The result is a classic case of unfettered capitalism’s effect on prices and on wealth disparity. As a general rule, without caps and constraints, scarcity for highly desired products make them vastly more dear, particularly in economies with borders that allow the free inflow of money and investment. As wealth has increased in Singapore, the winning bids for CoEs has crested $80,000, even for run-of-the mill Toyotas. So naturally, as CoE prices rise into the stratosphere, more and more of those who can afford it also prefer luxury cars rather than Hondas and Peugeots. Carried to an extreme, this trend can lead to the odd sight of wide, leafy tropical boulevards populated only by either bling-mobiles or public buses. But such societal oddities are what observers have come to expect from everyone’s favorite nanny-state.
Bloomberg article with full details:

Thursday, January 9, 2014

Mr. Modesty


As an adjunct to the preceding blog entry about the Chinese tycoon who has allegedly set his sights on buying the New York Times after building himself up as China’s environmental leader and PR champ, above is a business card that he has been handing out to foreigners. It’s convenient that he’s run out of room on the card. “NYT Publisher” and “China’s Most Humble Servant” clearly would not have fit.

Tuesday, January 7, 2014

All the News that RMB Can Buy

A winning bid for the New York Times?

Chen Guangbiao is a successful (if rather showy) business tycoon and philanthropist who seems capable of selling just about anything. Last year (as reported in this blog), he sold cans of fresh air for $0.80 each to citizens in China choking on the polluted “for all five senses” air that shrouds major Chinese urban centers. Now he is seeing whether his charms can be applied toward buying something decidedly more daunting – the New York Times.

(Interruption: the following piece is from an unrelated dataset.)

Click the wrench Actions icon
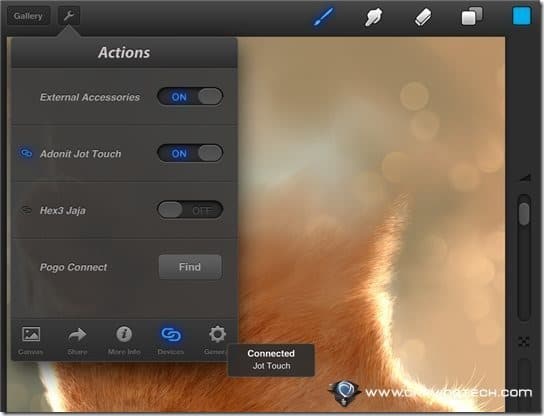This screenshot has width=544, height=416. [x=69, y=16]
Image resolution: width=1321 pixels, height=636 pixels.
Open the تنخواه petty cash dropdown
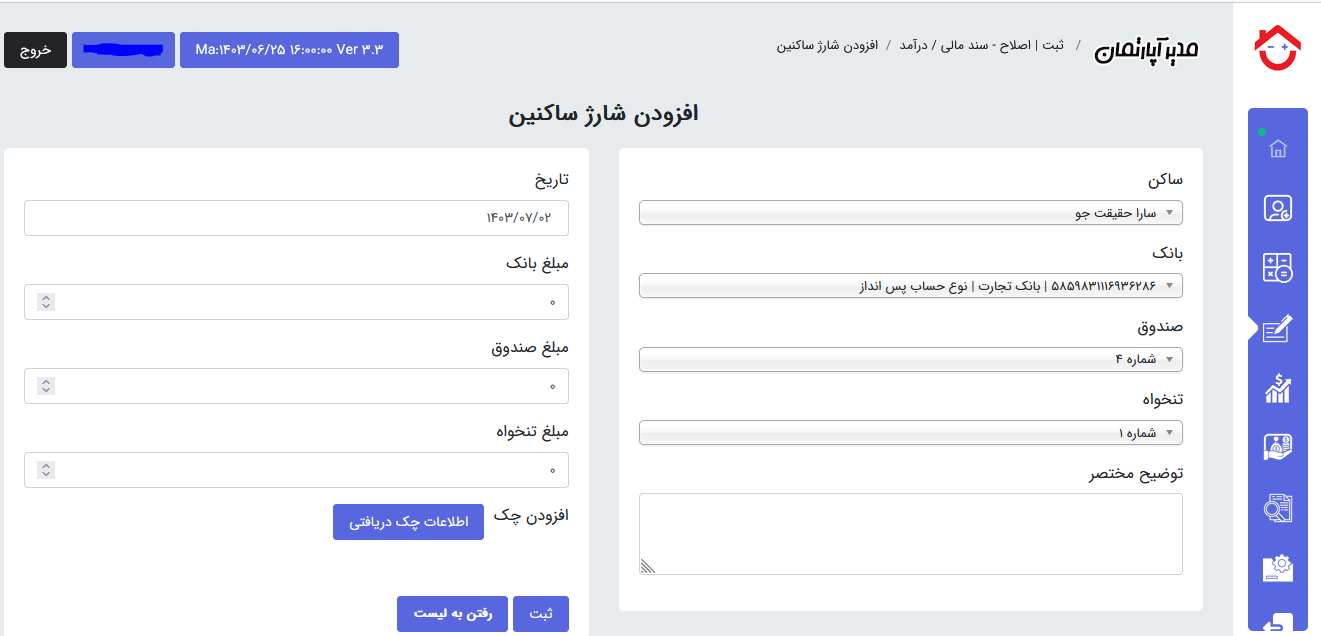910,433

As reported in various media sources (see link below), this near-billionaire has recruited an investor group and a financial advisor to help persuade the venerable newspaper’s owners to sell to him. The price tag? Unclear, because the owners have asserted flatly that the NYT is not for sale.
The publicity-hungry and highly nationalistic Chen has written an Op Ed in China’s Global Times newspaper that he wants to gain control of the NYT to set about "rebuilding its credibility and influence" in its coverage of China. Never mind that most of the NYT’s millions of readers think that it is already a global thought leader. Its ground-breaking expose on former Premier Wen Jiabao’s family wealth (a meticulous piece that both won it the Pulitzer Prize and got its website banned on the mainland) is just one example of the quality journalism for which the NYT is widely known. Apparently, however, Mr. Chen equates journalism and jingoism when it comes to reporting about the Mainland. If by some sad twist of fortune he is successful in his quest, global citizens should be concerned. From a journalistic sense, it would be tantamount to Mr. Chen traveling to somewhere like Wyoming where the air is pristine and pedaling six packs of foul Beijing air. Let’s hope this story is fit for only the funny pages.